— Task prompt —
The lines to reproduce run from the first one below to the line containing "[Main menu toggle] (212, 23)", both included. Reproduce them exactly and nothing else.

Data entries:
"""
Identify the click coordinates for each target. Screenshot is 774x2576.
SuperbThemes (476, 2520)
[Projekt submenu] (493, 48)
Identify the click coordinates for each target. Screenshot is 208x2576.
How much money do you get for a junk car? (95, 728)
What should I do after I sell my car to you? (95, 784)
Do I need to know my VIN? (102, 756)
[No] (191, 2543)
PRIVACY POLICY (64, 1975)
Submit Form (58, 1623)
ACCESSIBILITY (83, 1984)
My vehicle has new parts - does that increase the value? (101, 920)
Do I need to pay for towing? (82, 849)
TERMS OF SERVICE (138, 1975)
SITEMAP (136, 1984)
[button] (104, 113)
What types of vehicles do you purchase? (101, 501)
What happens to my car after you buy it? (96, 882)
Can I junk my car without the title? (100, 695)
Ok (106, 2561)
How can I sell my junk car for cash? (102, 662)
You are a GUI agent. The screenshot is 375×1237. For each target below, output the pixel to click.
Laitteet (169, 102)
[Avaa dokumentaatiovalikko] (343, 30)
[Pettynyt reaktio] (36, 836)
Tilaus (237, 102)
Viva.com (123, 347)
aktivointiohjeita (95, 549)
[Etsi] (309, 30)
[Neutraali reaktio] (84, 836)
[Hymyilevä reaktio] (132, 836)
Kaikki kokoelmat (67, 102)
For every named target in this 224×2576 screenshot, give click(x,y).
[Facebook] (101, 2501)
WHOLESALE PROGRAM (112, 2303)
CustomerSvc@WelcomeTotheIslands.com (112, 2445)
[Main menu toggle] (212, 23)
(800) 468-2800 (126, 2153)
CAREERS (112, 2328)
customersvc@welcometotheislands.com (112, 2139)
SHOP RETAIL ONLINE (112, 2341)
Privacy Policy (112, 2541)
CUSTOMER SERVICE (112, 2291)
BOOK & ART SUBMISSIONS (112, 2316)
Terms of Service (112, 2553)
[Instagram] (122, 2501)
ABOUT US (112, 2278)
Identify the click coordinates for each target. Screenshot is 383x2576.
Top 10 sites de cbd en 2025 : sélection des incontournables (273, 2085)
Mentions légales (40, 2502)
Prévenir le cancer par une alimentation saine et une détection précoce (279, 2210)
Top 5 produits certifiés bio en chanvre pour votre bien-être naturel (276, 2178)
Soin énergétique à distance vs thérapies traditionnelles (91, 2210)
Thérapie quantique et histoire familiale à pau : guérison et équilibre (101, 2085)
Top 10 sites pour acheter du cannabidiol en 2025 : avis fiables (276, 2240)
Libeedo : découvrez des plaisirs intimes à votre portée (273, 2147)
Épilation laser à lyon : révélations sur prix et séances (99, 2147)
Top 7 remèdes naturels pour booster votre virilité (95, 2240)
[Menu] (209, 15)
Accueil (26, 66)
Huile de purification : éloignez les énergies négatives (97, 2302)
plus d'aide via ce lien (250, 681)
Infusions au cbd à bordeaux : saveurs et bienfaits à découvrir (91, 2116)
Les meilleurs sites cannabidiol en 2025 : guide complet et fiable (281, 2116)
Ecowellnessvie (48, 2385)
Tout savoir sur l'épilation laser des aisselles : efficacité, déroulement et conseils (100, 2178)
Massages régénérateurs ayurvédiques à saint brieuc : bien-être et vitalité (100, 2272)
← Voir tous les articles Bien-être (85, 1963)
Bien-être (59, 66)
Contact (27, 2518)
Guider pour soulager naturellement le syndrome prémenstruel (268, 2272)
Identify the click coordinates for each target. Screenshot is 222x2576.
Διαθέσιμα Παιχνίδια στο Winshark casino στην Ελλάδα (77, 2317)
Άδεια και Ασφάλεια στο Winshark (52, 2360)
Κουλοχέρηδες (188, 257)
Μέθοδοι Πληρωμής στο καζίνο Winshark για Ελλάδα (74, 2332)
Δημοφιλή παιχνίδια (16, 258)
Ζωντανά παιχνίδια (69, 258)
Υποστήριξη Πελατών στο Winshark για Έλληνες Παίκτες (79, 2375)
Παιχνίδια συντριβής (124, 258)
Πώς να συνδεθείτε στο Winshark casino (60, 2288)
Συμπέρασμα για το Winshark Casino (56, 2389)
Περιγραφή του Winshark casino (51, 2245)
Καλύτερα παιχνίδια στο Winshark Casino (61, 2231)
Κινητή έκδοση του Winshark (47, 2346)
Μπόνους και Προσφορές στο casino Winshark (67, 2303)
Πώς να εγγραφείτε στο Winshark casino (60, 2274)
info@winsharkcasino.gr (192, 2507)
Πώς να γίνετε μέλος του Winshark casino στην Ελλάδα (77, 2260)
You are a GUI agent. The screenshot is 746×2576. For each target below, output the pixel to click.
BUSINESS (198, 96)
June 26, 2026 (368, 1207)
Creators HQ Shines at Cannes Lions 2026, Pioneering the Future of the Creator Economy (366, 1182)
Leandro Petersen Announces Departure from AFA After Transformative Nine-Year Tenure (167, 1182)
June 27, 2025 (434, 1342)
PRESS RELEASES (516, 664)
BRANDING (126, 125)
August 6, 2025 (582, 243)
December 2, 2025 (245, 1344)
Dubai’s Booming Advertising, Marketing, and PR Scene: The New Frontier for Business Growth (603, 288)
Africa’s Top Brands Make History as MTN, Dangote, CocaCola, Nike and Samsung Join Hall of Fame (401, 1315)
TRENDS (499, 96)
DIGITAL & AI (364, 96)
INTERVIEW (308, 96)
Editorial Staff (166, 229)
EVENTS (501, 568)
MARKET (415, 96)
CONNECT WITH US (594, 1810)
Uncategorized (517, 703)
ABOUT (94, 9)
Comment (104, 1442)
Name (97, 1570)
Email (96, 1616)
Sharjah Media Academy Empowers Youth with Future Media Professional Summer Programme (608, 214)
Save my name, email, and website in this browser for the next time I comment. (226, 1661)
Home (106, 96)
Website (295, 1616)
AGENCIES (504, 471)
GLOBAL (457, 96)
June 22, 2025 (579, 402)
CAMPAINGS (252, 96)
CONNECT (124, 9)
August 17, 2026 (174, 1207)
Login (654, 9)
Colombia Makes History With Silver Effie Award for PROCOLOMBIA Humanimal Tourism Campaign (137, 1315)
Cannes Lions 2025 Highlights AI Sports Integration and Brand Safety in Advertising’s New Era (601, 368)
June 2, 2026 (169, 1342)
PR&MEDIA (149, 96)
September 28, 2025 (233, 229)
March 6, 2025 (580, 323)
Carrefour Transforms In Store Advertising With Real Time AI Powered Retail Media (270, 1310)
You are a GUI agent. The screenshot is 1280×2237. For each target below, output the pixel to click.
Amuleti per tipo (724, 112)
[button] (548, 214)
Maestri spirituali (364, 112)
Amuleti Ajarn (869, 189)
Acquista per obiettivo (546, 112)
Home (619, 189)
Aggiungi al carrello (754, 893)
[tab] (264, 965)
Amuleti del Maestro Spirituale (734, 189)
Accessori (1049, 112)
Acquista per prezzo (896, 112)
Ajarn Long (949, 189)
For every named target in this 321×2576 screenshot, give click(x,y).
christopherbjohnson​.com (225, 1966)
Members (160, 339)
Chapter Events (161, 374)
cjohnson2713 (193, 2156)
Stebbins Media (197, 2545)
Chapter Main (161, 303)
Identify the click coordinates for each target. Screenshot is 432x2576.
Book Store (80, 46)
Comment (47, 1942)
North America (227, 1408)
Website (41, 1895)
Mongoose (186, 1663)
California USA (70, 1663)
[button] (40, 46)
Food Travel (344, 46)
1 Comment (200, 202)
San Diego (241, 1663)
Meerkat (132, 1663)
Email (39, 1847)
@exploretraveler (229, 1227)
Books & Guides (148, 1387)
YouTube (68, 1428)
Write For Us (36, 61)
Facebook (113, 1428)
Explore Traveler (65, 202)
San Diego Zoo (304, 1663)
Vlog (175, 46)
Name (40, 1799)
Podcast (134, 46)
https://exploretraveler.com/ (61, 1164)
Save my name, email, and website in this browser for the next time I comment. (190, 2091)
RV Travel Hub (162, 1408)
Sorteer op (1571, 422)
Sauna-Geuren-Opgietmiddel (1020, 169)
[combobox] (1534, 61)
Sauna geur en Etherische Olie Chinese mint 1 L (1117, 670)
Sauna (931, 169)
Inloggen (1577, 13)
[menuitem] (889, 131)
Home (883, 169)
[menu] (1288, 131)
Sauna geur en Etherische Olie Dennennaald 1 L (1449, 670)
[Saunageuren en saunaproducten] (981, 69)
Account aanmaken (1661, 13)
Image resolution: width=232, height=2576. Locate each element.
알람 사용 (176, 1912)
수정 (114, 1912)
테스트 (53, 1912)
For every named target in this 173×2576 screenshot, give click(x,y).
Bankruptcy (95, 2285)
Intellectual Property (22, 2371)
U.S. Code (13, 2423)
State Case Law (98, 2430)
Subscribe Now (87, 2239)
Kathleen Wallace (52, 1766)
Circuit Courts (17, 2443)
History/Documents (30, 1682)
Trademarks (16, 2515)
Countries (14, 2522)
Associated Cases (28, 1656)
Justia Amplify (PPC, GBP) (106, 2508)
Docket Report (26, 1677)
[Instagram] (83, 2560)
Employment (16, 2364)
"""
— Exercise answer —
Identify the click coordinates for each target. Screenshot is 774x2576.
SuperbThemes (476, 2520)
[Projekt submenu] (493, 48)
Identify the click coordinates for each target. Screenshot is 208x2576.
How much money do you get for a junk car? (95, 728)
What should I do after I sell my car to you? (95, 784)
Do I need to know my VIN? (102, 756)
[No] (191, 2543)
PRIVACY POLICY (64, 1975)
Submit Form (58, 1623)
ACCESSIBILITY (83, 1984)
My vehicle has new parts - does that increase the value? (101, 920)
Do I need to pay for towing? (82, 849)
TERMS OF SERVICE (138, 1975)
SITEMAP (136, 1984)
[button] (104, 113)
What types of vehicles do you purchase? (101, 501)
What happens to my car after you buy it? (96, 882)
Can I junk my car without the title? (100, 695)
Ok (106, 2561)
How can I sell my junk car for cash? (102, 662)
You are a GUI agent. The screenshot is 375×1237. For each target below, output the pixel to click.
Laitteet (169, 102)
[Avaa dokumentaatiovalikko] (343, 30)
[Pettynyt reaktio] (36, 836)
Tilaus (237, 102)
Viva.com (123, 347)
aktivointiohjeita (95, 549)
[Etsi] (309, 30)
[Neutraali reaktio] (84, 836)
[Hymyilevä reaktio] (132, 836)
Kaikki kokoelmat (67, 102)
For every named target in this 224×2576 screenshot, give click(x,y).
[Facebook] (101, 2501)
WHOLESALE PROGRAM (112, 2303)
CustomerSvc@WelcomeTotheIslands.com (112, 2445)
[Main menu toggle] (212, 23)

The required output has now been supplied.